SPEECHMATE

Offline-first language learning for endangered Nicobarese and Great Andamanese languages.
Built for tribal primary schools in the Andaman & Nicobar Islands.

🌍 Problem • 🎯 Core • 📊 Status • ⚡ Why Us • 🚀 Install • 📜 License

🌍 The Problem

"A Nicobarese child walks into a government school in Car Nicobar. The teacher speaks Hindi. The textbook is in English. The child's mother tongue — spoken by fewer than 30,000 people — has no place in the classroom. By the time she graduates, she may no longer speak it."

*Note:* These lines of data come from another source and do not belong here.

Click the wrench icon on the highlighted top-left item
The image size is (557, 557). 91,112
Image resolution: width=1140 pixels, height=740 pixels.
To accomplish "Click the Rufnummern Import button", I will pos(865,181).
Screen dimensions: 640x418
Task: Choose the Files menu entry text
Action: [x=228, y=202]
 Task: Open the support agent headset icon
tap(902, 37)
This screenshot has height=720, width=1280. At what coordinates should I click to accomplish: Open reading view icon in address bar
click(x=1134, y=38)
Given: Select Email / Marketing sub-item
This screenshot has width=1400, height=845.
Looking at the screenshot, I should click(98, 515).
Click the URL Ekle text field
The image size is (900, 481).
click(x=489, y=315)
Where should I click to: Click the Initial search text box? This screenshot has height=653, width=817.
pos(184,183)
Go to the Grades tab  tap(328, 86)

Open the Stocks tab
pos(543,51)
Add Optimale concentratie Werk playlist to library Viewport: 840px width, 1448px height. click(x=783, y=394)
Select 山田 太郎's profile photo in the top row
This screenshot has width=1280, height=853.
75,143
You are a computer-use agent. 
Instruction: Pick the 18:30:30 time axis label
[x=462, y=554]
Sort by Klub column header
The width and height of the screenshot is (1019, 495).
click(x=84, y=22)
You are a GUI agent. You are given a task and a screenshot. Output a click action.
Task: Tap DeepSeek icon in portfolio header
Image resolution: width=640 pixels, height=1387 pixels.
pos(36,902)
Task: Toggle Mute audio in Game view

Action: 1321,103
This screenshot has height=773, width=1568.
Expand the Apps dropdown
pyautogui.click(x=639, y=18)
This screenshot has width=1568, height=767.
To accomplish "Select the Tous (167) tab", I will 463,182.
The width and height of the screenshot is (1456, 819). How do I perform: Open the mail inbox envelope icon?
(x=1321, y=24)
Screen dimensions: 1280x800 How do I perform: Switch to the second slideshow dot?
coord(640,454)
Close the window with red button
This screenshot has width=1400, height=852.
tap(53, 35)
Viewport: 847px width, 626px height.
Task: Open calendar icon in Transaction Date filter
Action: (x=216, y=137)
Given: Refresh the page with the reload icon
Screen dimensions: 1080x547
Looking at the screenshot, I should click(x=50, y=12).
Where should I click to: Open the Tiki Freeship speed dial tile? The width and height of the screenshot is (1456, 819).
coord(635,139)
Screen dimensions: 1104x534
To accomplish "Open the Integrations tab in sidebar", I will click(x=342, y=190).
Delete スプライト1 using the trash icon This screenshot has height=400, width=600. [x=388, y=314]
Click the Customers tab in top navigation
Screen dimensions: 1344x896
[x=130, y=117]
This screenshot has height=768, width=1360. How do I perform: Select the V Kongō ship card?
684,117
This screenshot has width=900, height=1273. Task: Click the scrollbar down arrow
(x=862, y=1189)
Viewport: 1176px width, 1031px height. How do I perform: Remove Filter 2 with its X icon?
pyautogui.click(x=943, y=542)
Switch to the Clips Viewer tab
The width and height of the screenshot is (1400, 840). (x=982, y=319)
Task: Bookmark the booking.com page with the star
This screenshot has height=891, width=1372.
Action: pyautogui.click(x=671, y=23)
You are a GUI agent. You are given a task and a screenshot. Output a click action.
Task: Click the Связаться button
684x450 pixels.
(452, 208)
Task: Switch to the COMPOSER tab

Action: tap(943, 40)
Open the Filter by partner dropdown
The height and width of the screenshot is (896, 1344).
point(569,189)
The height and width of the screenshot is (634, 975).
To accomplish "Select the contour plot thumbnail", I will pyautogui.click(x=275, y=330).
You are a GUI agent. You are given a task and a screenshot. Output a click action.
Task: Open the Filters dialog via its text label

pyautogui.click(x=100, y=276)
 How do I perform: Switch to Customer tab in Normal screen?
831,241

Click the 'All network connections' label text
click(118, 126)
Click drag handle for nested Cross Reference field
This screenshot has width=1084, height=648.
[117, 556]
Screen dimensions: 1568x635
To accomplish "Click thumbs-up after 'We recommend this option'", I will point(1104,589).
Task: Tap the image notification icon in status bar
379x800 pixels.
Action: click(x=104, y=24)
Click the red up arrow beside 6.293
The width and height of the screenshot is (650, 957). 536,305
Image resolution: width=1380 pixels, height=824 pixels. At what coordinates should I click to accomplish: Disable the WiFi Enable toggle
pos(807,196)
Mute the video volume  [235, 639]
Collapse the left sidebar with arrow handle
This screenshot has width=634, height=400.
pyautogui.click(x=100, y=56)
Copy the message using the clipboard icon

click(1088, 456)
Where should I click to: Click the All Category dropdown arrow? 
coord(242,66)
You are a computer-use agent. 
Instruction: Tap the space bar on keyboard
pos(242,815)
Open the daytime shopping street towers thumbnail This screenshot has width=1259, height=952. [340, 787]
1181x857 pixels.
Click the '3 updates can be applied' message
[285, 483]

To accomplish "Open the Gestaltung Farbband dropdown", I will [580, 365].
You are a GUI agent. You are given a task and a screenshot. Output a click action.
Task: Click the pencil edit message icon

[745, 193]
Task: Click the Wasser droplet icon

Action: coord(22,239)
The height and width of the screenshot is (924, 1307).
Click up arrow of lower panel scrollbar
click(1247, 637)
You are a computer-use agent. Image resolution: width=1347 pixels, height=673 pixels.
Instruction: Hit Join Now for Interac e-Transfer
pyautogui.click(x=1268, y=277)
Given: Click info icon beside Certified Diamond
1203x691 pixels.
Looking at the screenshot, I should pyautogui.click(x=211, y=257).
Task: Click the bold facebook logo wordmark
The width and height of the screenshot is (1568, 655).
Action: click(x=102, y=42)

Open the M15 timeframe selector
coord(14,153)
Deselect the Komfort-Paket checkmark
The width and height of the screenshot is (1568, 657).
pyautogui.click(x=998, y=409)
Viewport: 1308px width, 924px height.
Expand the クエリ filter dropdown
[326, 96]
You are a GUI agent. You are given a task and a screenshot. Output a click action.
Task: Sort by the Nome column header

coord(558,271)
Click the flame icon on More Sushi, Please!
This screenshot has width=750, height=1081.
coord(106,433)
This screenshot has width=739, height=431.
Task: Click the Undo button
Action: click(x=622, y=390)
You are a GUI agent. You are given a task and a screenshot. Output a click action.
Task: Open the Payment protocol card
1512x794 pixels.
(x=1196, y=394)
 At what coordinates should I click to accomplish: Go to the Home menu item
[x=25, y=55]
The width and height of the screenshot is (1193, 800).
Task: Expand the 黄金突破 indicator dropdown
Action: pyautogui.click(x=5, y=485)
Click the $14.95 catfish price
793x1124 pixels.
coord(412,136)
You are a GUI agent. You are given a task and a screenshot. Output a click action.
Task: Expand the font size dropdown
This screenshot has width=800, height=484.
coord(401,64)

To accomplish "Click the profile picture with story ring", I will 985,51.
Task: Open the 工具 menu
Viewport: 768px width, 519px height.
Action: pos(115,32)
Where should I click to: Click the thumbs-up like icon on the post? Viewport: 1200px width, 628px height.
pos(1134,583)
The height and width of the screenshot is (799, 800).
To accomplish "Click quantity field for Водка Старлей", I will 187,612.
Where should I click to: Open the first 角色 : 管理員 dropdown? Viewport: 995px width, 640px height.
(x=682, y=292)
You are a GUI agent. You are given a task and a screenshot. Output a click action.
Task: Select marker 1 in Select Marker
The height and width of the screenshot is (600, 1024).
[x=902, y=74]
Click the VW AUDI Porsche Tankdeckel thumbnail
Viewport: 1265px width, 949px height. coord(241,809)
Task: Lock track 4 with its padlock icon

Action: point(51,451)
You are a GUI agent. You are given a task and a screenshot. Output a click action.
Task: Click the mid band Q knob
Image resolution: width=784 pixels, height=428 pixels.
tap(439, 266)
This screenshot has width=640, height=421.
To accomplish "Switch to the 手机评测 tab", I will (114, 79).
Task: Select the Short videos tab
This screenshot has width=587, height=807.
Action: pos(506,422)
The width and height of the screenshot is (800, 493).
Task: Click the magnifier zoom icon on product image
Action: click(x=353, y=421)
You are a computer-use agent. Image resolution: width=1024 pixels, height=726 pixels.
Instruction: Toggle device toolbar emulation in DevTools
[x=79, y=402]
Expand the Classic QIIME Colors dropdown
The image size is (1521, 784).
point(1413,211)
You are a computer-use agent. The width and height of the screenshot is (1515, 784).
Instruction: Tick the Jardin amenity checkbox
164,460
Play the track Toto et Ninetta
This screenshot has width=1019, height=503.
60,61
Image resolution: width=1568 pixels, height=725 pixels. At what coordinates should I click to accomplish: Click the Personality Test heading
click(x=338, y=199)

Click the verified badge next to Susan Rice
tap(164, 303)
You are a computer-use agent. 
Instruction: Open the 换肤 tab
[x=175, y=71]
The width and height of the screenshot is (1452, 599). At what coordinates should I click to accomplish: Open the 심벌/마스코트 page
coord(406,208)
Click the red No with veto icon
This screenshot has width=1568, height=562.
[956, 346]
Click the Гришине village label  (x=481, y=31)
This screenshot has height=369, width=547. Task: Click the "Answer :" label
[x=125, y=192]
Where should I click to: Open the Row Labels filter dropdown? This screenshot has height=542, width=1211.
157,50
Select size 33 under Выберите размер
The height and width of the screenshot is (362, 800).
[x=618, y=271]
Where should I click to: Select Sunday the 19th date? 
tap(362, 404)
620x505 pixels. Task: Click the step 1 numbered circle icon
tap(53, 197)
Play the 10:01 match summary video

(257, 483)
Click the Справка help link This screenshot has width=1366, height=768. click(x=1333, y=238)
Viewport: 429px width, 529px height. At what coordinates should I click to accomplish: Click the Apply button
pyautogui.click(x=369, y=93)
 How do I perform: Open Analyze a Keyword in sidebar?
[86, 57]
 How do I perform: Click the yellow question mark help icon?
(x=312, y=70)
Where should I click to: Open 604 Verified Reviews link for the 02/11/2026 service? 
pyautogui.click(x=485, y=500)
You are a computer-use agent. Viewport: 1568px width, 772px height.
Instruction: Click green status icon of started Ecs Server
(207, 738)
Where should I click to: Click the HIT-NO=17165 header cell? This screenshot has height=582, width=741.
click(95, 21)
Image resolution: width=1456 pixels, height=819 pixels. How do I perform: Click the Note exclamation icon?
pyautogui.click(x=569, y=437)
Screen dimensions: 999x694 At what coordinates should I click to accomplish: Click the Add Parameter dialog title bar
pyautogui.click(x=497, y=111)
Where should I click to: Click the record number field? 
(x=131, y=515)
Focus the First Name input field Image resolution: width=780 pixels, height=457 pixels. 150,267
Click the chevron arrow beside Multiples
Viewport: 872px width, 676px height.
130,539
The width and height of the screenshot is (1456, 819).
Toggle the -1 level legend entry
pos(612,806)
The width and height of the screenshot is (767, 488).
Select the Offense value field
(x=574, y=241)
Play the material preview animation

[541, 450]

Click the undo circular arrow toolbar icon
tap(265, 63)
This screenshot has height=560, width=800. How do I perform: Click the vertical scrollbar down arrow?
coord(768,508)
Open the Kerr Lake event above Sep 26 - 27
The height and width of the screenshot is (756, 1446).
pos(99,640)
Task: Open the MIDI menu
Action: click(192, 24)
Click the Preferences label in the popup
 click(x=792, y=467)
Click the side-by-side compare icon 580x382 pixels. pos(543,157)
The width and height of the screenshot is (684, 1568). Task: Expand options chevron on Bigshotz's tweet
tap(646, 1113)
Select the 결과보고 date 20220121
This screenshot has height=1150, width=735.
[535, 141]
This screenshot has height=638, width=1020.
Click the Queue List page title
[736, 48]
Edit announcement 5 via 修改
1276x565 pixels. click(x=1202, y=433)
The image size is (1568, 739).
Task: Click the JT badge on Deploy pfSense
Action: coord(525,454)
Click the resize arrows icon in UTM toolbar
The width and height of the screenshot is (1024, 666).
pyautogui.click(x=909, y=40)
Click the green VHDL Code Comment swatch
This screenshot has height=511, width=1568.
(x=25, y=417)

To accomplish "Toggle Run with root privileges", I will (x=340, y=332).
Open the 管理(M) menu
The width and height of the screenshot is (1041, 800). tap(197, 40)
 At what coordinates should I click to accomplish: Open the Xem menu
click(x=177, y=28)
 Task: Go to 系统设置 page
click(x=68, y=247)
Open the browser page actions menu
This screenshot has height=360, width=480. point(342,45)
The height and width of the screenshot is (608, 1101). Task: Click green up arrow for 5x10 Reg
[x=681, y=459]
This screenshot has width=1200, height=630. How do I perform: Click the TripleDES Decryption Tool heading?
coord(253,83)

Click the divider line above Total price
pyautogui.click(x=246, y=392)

Car Nicobarese and Great Andamanese are critically endangered. There are no widely accessible or child-focused digital tools for learning them. Children in these schools cannot bridge the gap between their mother tongue and the medium of instruction — not because they lack ability, but because offline-first tools tailored for tribal classrooms don't exist.

A language dies every 14 days globally.
The Andaman & Nicobar school system has no tribal-language digital curriculum.
Remote islands have unreliable or zero internet connectivity — cloud-based tools don't work here.

SpeechMate is an attempt to build that missing tool. It is a pre-pilot prototype — functional, but not yet validated in schools.

🎯 Core Value

One sentence: Offline voice-based Nicobarese vocabulary learning for tribal primary school children and their teachers.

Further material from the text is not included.